(Dataset entries)
◆ ◆ ◆
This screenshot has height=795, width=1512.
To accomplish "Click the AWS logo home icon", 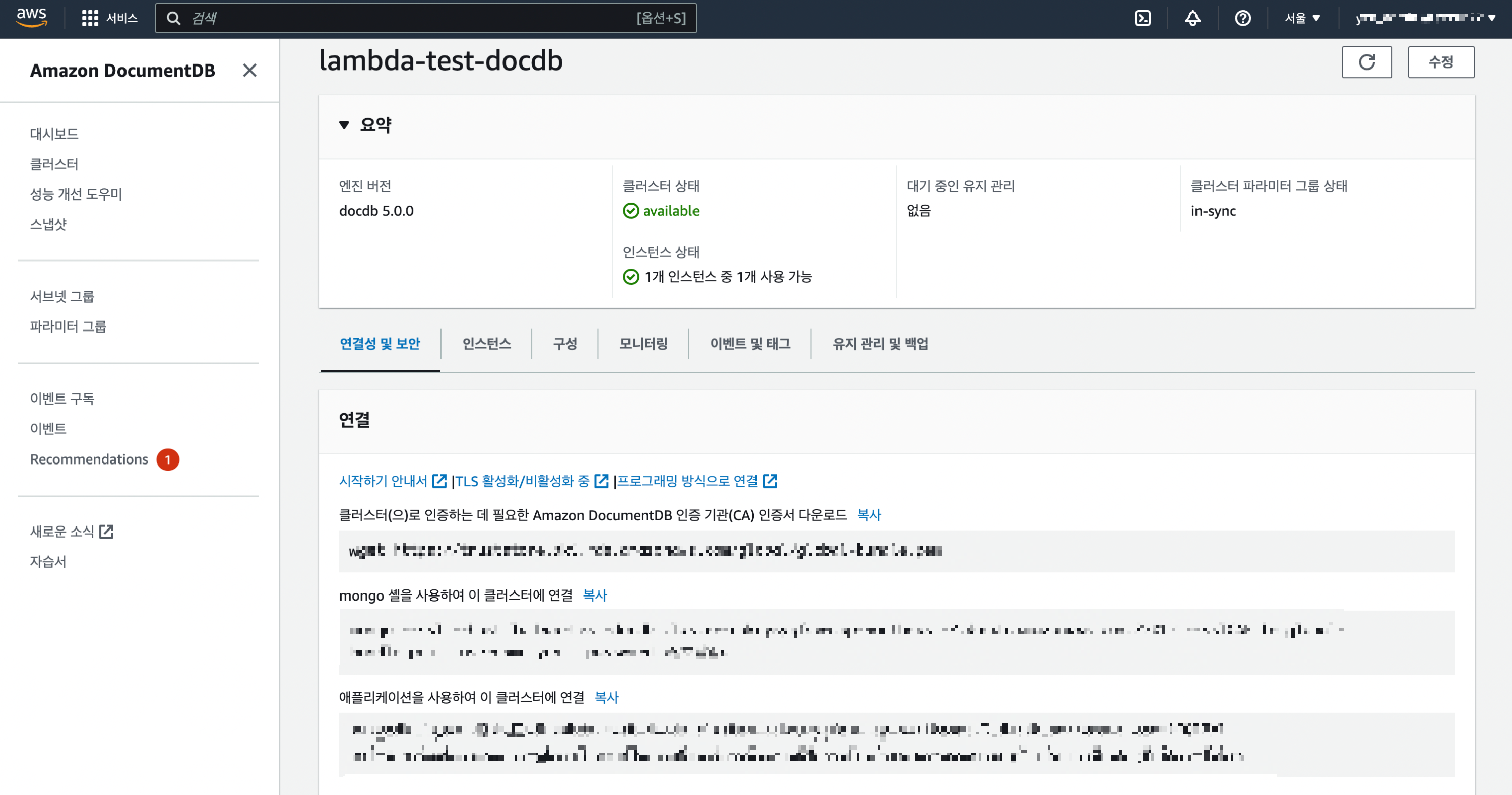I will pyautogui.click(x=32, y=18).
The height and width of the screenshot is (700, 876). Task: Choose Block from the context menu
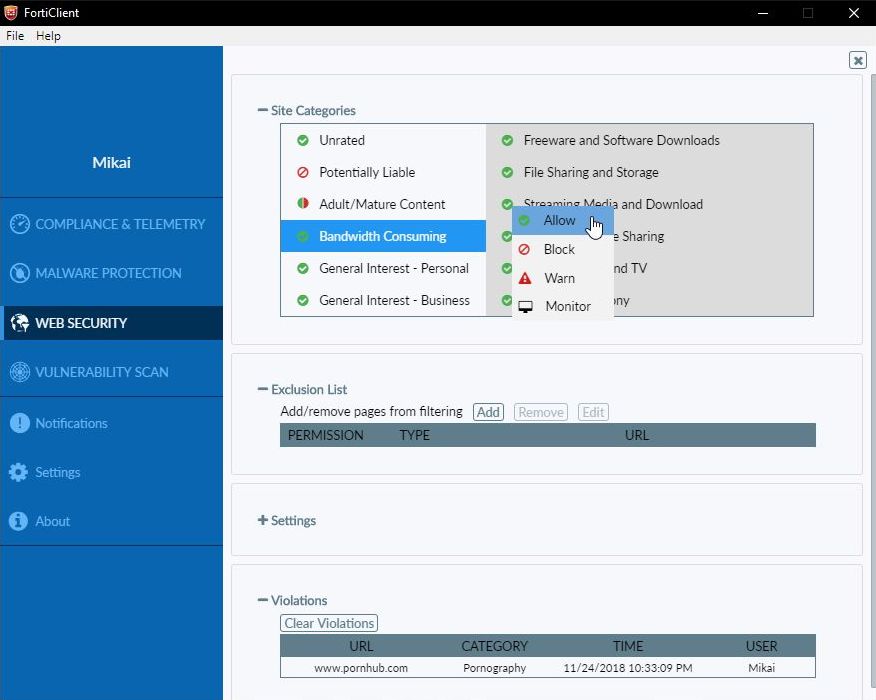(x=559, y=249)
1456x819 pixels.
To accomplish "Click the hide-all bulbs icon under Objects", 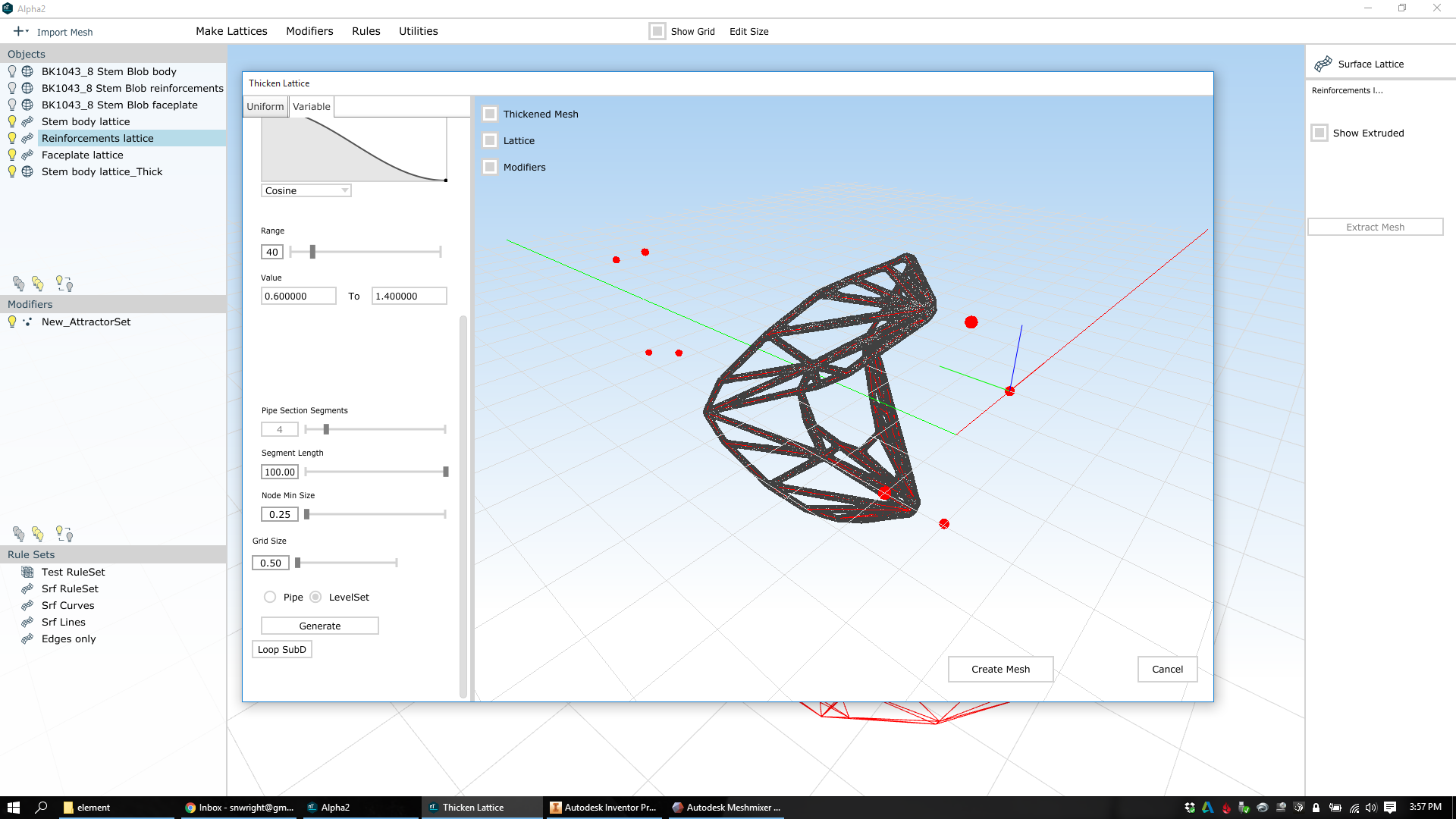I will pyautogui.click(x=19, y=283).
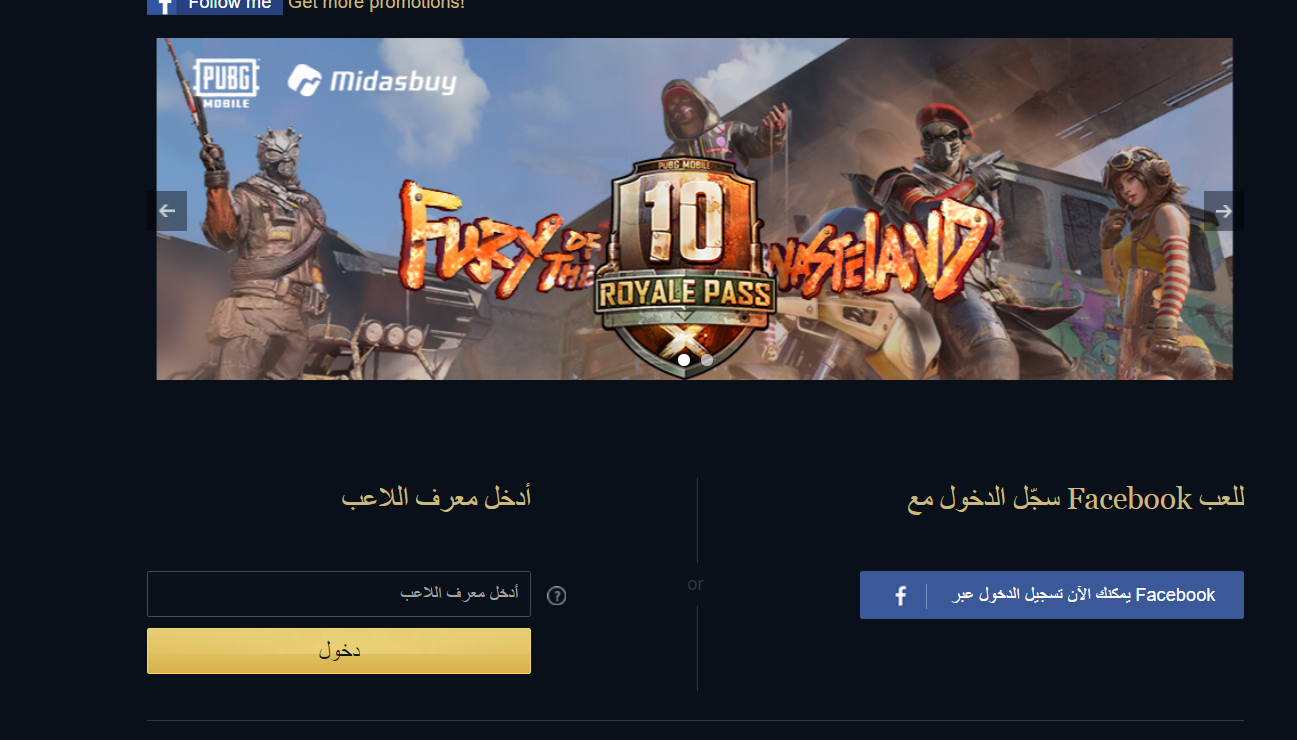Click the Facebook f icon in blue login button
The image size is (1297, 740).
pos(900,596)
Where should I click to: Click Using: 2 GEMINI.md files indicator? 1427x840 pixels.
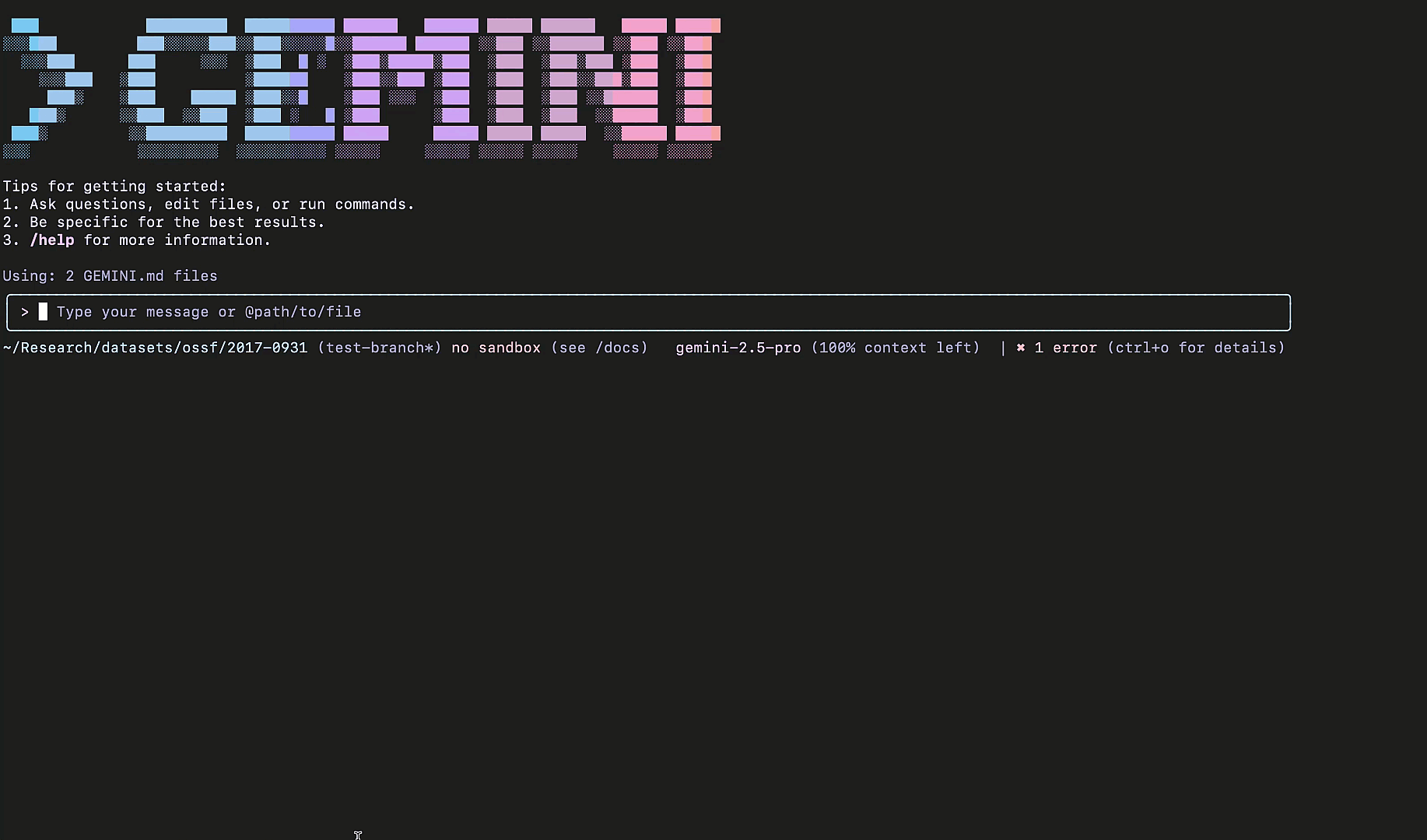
◆ ◆ ◆
# [Set task]
Pick out each line of the material that contains the word "screenshot".

# [Reply to the task]
This screenshot has height=795, width=1512.
The height and width of the screenshot is (700, 876). Task: Choose Block from the context menu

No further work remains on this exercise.